総長様、プリンセス修行始めました!



「光様、そろそろ、仕事へお戻りにならないと」


その言葉に光は頷いた。


「部屋は手伝い供にでも掃除させておけ」

「はい。承知しました」


コツ…コツ…バタンッ


二人が出て行くと、部屋に静けさが戻る。


「……危なかった…」


さすがに今回ばかりはヒヤヒヤしたな。


携帯の録音停止ボタンを押し、机の下から出る。すると、机の上には、一台のノートパソコンがあった。


おそらく光が置いていったものだろう。


「運があたしに味方しているとしか、言いようがない」


いや、東宮のガードが弱いのか!?


あたしはせっせとポッケからケーブルを出し、パソコンへとつなぐ。



「あるかな、何か証拠になるもの……」


カタカタカタカタ…


フォルダを次々に開き、内容を確認していく。
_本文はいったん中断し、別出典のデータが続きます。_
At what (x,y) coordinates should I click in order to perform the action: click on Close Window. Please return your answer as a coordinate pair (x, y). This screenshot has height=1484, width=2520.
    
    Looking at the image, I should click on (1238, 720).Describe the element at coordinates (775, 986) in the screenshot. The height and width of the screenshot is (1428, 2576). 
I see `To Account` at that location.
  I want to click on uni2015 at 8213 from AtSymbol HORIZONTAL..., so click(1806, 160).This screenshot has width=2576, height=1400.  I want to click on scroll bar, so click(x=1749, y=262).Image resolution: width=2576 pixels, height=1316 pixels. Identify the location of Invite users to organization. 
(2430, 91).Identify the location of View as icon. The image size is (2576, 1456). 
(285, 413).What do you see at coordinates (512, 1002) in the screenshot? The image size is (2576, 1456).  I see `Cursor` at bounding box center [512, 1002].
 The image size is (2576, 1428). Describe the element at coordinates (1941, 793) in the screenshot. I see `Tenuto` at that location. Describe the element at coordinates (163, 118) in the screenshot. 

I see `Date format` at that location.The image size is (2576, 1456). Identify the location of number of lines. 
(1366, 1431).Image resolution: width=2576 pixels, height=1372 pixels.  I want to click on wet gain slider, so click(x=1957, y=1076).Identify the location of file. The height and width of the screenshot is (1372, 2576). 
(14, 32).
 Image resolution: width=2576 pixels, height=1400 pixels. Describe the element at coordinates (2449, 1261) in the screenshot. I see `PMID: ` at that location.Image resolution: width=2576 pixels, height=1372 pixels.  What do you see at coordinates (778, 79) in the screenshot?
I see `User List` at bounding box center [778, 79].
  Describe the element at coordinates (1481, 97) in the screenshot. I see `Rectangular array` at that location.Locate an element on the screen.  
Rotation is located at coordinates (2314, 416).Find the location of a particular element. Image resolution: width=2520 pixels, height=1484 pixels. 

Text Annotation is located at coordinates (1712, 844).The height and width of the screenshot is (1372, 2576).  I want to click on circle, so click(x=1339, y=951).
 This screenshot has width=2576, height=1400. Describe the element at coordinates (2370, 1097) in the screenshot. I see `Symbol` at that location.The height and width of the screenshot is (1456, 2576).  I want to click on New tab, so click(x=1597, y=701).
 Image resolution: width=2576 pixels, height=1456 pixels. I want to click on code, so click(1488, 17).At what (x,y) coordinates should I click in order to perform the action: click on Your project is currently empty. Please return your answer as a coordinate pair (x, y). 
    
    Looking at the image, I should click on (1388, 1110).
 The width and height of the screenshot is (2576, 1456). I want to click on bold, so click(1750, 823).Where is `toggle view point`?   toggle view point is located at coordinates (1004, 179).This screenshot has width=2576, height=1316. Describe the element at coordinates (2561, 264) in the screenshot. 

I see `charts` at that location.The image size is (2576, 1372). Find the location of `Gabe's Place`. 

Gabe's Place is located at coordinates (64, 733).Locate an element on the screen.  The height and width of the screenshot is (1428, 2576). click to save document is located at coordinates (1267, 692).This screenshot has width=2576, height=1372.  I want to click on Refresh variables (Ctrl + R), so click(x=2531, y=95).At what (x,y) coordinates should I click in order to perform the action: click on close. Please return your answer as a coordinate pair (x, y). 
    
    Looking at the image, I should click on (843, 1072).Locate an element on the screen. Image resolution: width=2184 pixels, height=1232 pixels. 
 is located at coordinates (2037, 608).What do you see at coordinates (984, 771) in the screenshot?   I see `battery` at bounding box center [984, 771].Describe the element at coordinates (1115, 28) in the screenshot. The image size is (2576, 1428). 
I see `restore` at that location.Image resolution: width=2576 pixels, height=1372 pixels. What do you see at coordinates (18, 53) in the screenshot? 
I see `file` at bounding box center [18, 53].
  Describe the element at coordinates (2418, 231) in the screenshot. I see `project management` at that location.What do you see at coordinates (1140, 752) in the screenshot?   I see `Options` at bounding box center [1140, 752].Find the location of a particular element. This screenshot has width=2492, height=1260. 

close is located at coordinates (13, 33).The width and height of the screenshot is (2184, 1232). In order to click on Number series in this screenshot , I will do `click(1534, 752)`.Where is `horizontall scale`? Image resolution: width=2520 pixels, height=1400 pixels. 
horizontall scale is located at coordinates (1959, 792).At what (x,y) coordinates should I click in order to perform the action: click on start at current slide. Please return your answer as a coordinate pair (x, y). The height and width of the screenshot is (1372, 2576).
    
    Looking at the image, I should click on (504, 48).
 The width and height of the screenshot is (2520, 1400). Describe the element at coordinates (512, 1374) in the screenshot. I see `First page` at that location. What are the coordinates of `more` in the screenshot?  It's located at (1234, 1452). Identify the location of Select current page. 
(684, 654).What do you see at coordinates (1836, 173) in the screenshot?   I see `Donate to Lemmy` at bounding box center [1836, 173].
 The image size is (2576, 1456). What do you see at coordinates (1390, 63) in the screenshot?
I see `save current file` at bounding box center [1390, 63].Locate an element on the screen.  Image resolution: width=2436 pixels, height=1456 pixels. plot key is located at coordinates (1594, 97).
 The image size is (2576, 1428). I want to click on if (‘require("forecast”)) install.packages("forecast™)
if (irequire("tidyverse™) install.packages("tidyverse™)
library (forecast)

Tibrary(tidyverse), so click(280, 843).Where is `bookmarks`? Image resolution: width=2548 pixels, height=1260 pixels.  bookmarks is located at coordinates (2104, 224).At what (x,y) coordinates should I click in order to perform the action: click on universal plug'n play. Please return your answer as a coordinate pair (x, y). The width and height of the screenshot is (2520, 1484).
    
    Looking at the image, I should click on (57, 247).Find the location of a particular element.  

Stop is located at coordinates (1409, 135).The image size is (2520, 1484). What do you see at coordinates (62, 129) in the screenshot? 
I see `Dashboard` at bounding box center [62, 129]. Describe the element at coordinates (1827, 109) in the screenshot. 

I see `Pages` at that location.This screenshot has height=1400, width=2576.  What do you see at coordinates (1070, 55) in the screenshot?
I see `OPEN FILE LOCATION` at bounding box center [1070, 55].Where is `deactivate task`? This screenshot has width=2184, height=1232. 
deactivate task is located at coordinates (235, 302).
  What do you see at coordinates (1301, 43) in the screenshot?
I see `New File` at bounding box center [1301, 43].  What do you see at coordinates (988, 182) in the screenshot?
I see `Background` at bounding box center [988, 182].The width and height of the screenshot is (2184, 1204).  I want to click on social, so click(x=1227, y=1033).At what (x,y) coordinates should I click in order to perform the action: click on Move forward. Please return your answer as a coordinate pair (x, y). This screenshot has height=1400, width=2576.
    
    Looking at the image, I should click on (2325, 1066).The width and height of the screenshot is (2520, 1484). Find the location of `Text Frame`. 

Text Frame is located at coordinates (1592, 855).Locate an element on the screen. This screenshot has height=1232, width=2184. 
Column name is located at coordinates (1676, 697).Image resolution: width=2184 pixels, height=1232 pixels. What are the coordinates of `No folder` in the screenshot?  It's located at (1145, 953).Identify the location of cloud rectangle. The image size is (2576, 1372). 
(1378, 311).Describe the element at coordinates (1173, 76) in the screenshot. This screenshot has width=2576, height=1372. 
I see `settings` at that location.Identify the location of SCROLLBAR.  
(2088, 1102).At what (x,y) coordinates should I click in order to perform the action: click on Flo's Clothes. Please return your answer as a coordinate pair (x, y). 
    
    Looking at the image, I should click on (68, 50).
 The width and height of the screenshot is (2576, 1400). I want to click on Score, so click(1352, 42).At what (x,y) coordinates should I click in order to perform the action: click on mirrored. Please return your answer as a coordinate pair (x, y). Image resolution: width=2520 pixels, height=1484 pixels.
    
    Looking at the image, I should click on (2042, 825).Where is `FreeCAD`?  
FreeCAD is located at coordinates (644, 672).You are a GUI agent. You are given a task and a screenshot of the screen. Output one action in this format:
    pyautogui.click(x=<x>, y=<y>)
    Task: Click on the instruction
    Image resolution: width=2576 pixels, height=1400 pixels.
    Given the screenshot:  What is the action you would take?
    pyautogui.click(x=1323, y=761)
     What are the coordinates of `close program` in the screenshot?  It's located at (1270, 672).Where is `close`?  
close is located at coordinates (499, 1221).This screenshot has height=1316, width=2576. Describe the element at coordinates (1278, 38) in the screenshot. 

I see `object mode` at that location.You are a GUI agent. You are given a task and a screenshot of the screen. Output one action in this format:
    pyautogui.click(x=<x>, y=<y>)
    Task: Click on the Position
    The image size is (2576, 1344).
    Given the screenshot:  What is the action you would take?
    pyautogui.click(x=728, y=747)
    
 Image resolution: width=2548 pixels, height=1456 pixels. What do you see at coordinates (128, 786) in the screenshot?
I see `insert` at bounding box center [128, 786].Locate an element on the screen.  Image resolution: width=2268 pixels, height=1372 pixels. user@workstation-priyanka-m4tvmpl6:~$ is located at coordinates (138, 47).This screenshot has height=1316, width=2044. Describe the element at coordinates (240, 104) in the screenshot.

すると、繁信との共有フォルダを見つけた。


「お、ビンゴ!!」


原価と商品価格の有り得ない金額差、不正取引に関与した株主や企業の名簿一覧とそのやり取りメールが残されている。


「※良い子の皆は、ハッキングなんて絶対に駄目だからね☆……なんてな」

ピッ、ピッ

あたしは幾に電話をかけ、ワンギリする。これでハッキングの手配を幾がするはず。

いやぁ、こんなに上手くいくとは…。